Start of Recorded information

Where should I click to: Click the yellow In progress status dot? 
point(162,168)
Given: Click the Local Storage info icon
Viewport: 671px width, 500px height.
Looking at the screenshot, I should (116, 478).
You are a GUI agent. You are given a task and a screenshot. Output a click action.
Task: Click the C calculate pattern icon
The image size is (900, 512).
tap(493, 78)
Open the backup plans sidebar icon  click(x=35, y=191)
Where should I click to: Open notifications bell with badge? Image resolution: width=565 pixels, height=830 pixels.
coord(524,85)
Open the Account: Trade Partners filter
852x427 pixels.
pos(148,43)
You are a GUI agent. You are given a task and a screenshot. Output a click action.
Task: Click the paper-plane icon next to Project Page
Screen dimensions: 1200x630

End of Recorded information
Start of Recorded information

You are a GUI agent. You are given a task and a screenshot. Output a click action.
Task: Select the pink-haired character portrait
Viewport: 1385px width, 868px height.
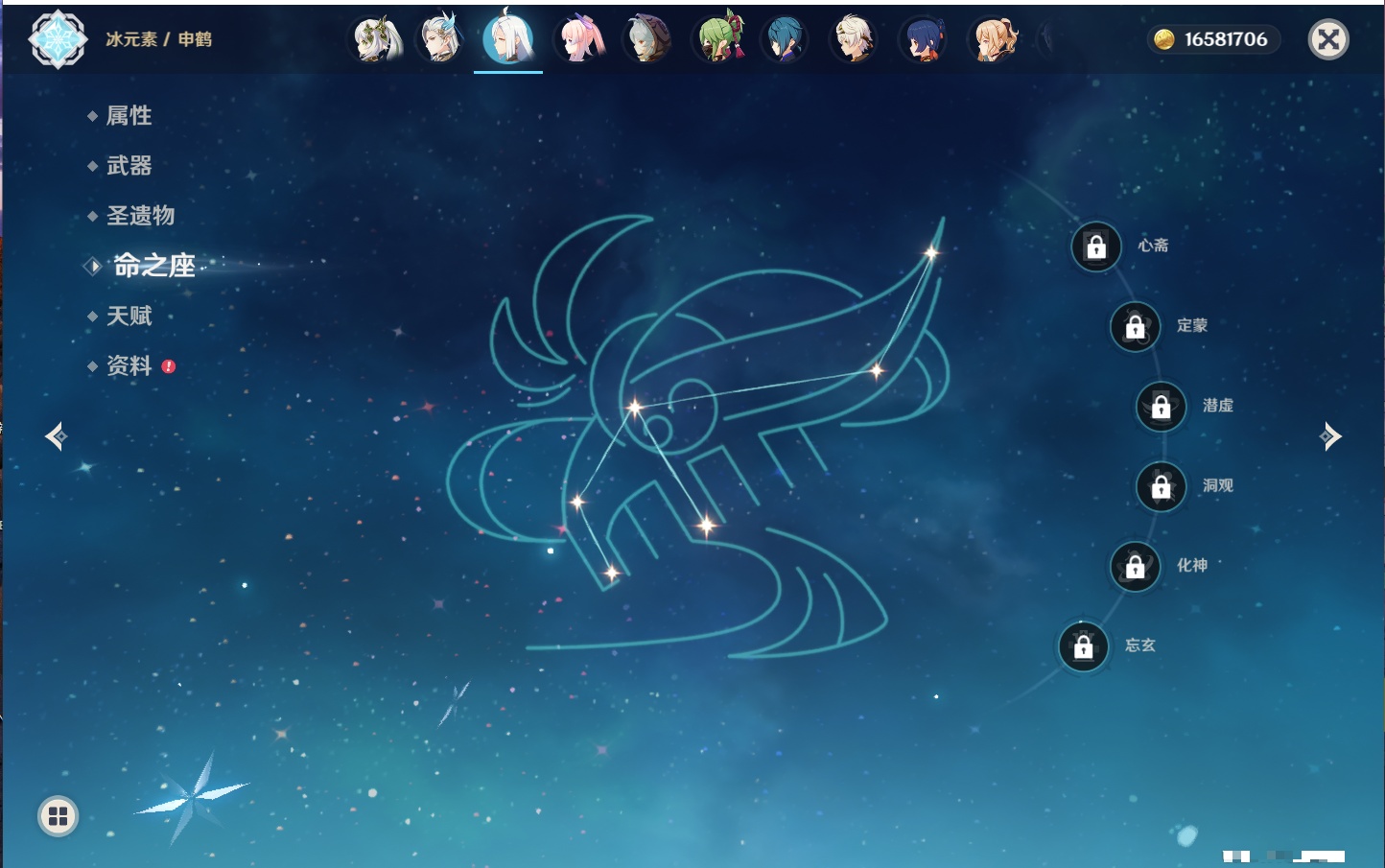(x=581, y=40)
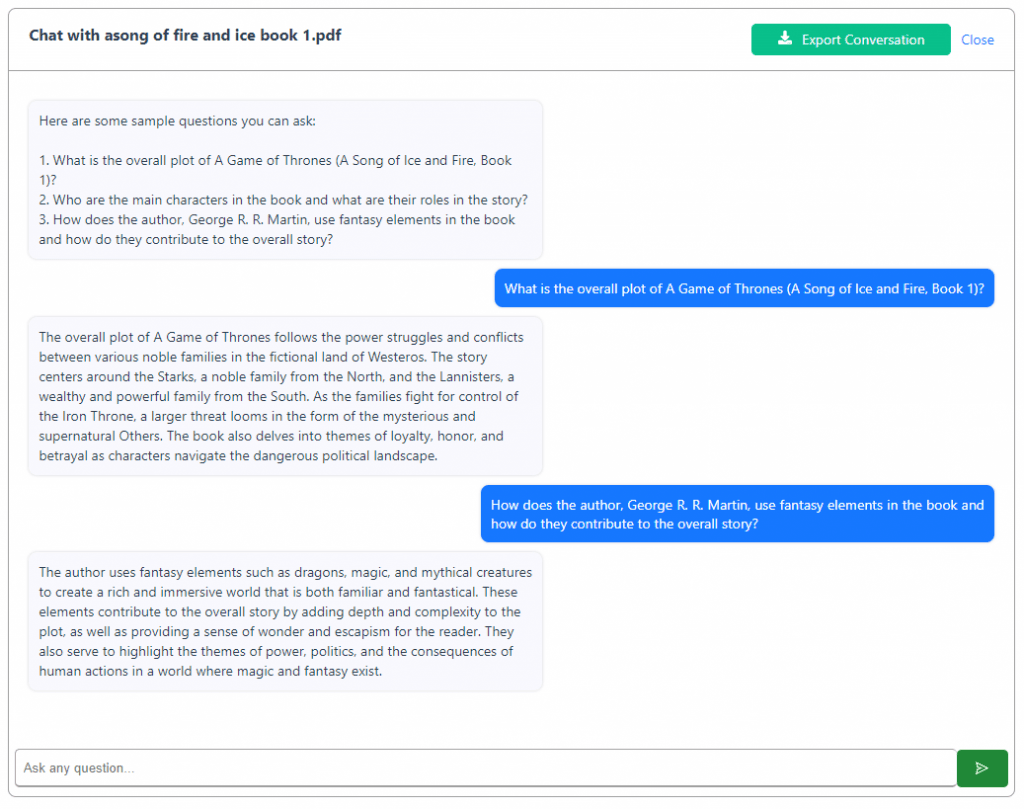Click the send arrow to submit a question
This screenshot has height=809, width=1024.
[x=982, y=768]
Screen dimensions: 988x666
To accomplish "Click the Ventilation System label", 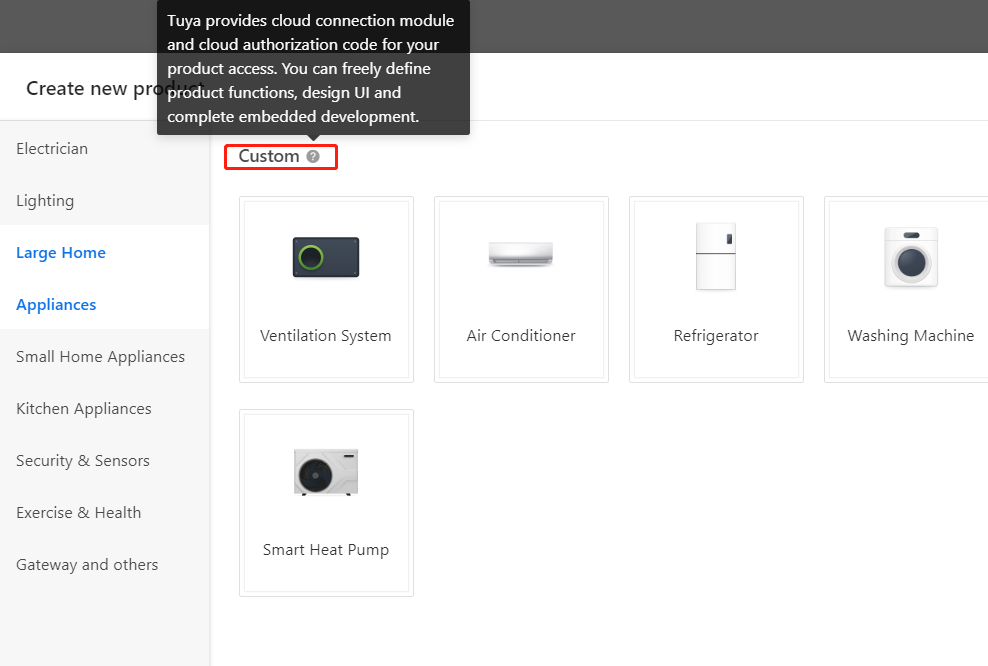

End of Recorded information
Start of Recorded information

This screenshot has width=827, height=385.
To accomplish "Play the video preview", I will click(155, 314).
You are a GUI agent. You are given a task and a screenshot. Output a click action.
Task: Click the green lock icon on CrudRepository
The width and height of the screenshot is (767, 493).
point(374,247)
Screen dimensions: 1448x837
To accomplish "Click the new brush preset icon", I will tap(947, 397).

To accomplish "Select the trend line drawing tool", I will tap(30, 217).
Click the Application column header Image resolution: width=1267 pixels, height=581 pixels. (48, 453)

End of Recorded information

In the entries above, please find the line with "Where should I click to: Click" and the line with "Screen dimensions: 1200x630", then write out exactly those two lines and every line between them, and nothing more.

_Answer to this problem:_
Where should I click to: Click the yellow In progress status dot? 
point(162,168)
Given: Click the Local Storage info icon
Viewport: 671px width, 500px height.
Looking at the screenshot, I should (116, 478).
You are a GUI agent. You are given a task and a screenshot. Output a click action.
Task: Click the C calculate pattern icon
The image size is (900, 512).
tap(493, 78)
Open the backup plans sidebar icon  click(x=35, y=191)
Where should I click to: Open notifications bell with badge? Image resolution: width=565 pixels, height=830 pixels.
coord(524,85)
Open the Account: Trade Partners filter
852x427 pixels.
pos(148,43)
You are a GUI agent. You are given a task and a screenshot. Output a click action.
Task: Click the paper-plane icon next to Project Page
Screen dimensions: 1200x630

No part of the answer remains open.